What is asked – Please count how many of the lines below contain the string "Where", treating uppercase and lowercase as different, and give only that number.

══ Information provided ══

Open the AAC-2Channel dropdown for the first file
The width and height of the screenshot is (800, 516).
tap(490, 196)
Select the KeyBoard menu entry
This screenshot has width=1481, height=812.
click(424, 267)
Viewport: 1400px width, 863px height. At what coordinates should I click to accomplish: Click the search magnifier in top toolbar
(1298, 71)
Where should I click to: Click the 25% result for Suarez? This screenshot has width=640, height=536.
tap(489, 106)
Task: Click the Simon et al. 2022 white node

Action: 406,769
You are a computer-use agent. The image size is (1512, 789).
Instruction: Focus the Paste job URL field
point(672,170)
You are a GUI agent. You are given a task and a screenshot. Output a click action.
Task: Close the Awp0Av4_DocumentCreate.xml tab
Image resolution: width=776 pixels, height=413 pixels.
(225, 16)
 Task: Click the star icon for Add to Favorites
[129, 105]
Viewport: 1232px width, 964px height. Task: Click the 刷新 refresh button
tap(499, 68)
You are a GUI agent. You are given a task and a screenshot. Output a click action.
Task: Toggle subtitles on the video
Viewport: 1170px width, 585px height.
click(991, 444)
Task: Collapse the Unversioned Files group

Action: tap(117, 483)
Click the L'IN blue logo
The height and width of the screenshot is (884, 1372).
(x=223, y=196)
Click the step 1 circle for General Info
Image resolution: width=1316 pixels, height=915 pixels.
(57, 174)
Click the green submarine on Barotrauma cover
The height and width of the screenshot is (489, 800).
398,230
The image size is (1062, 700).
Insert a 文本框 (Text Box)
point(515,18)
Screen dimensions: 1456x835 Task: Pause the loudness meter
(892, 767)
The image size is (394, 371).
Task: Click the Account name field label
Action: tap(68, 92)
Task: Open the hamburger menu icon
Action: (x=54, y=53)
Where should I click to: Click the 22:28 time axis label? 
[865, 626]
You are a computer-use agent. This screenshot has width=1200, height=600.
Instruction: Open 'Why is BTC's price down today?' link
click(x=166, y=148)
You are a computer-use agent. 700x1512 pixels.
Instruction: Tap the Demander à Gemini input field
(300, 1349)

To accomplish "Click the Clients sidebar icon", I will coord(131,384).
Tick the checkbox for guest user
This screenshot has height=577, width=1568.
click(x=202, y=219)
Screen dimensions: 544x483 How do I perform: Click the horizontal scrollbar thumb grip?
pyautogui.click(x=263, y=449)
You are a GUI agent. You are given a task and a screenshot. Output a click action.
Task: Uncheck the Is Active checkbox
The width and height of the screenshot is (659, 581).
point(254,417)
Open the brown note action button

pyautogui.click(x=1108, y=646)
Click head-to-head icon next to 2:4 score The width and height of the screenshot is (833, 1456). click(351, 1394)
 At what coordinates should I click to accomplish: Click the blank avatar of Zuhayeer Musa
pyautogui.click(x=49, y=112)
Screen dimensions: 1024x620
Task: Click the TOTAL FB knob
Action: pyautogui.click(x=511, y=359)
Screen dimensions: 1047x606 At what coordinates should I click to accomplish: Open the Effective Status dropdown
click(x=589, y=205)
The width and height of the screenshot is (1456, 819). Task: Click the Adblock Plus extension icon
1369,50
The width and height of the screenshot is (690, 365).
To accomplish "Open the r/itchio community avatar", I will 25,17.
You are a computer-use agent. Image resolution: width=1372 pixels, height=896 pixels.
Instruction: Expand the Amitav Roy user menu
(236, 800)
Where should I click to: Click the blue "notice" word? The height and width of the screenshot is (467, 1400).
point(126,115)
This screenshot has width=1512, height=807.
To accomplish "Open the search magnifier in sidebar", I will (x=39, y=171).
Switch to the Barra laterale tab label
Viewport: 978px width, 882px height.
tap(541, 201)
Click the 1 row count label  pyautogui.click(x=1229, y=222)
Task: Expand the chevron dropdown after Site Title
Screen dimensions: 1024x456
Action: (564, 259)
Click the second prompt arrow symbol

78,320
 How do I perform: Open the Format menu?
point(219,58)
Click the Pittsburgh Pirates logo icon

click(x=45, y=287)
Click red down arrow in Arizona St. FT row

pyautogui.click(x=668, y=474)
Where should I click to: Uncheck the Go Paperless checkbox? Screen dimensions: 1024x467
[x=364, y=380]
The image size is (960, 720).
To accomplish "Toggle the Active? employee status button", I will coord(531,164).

═══

Answer for this exercise – 4